• Work to do
A) In the forum thread, translate this sentence into Spanish: "I already tried installing the game on another computer and it installs without any problem."
B) Retype the part of the forum thread between "Since Revo doesn't" and "run the installation.", inclusive.
C) In the forum thread, what program does Thrall first suggest for uninstalling the game?

• Text block
# [SOLVED] Issue installing Star Wars Battlefront 2



## andirosas

Hello everyone.
This is my very first thread in this forum so hurray for me :dance:
Okay this is my problem: Recently I had to uninstall some programs in my computer, one of those was Star Wars Battlefront. Today I wanted to install the game again, but aparently I didn't uninstall it correctly so now I'm getting this error message when opening the autorun of the CD: "Windows cannot find 'C:\Program Files (x86)\Lucas Arts\Star Wars Battlefront II\LaunchBFII.exe'. Make sure you typed the name correctly, and then try again."
That folder does not exist anymore!
I already tried uninstalling SWBF2 again from Programs and Features but when I try uninstalling it another error pops up. I already solved using CCleaner and deleting that invalid entry.
I already tried installing the game on another computer and it installs without any problem.
I would be very grateful if you could help me solving this problem (btw. English isn't my native languague, so if you didn't understand something ask me to explain it again).
Thank you for your help


----------



## Thrall

*Re: Issue installing Star Wars Battlefront 2*

Hi and welcome to TSF. :smile:

I would suggest trying Revo Uninstaller which you can download here: Download Revo Uninstaller Freeware - Free and Full Download - Uninstall software, remove programs, solve uninstall problems and see if you are then able to uninstall everything. 

If that doesn't work then please let us know.


----------



## andirosas

*Re: Issue installing Star Wars Battlefront 2*

Wow that is indeed a quick response. Okay I'll try it out and tell you


----------



## andirosas

*Re: Issue installing Star Wars Battlefront 2*

Okay I installed Revo and scrolled thorugh the programs list but didn't find my game. I think there might be some leftovers of the uninstalled program or I just didn't uninstall it correctly. The matter is, that the folder with the game in it doesn't exist anymore and I don't know here those leftovers could be :S

EDIT: Okay I found some leftovers of the folder and the game with revo and deleted them. But still the same problem when starting the autorun.


----------



## Thrall

*Re: Issue installing Star Wars Battlefront 2*

Which version of Revo did you install, the freeware or the Pro version? If you downloaded the Pro version I would suggest clicking on "Forced uninstall" and then click on "Browse", then select your cd drive and then autorun.exe or setup.exe depending on which one you got and then press "next". 

Then try to install the game again. You can also try to install the game from Revo and see if that does anything.


----------



## andirosas

*Re: Issue installing Star Wars Battlefront 2*

Okay, I tried the "Forced uninstall" thing and it didn't find anything. Now Iám installing the game thorough Revo. It has been "tracing the game" or something like that for 5 minutes now, is that normal?
If this doesn't work would I have to backup everything just to play this game?


----------



## Thrall

*Re: Issue installing Star Wars Battlefront 2*

It should go pretty quick, atleast it has the times I have installed something through it. If it goes on for a while you should just stop it as it likely won't install. 

Since Revo doesn't find any leftovers then there shouldn't be any reason why you can't install the game so I would suggest trying to copy all the files from your cd to your harddrive and then try to run the installation.

• Recorded data
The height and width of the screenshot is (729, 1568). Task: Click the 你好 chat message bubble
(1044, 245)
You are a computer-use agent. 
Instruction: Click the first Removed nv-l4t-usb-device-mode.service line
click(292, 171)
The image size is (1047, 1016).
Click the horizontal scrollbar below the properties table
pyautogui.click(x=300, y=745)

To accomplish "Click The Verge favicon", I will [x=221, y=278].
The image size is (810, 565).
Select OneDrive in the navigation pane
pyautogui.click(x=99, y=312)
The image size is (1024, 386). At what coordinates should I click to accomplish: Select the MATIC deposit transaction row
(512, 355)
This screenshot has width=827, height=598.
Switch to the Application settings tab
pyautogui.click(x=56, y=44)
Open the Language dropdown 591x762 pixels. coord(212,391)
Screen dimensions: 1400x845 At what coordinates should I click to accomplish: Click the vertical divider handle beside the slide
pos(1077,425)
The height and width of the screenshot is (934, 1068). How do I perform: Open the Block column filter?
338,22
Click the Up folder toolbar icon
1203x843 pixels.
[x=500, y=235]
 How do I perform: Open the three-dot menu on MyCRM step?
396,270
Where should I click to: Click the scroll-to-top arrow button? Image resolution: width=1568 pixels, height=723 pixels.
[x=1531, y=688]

• Solved tasks
A) Ya intenté instalar el juego en otra computadora y se instala sin ningún problema.

B)
Since Revo doesn't find any leftovers then there shouldn't be any reason why you can't install the game so I would suggest trying to copy all the files from your cd to your harddrive and then try to run the installation.

C) Revo Uninstaller.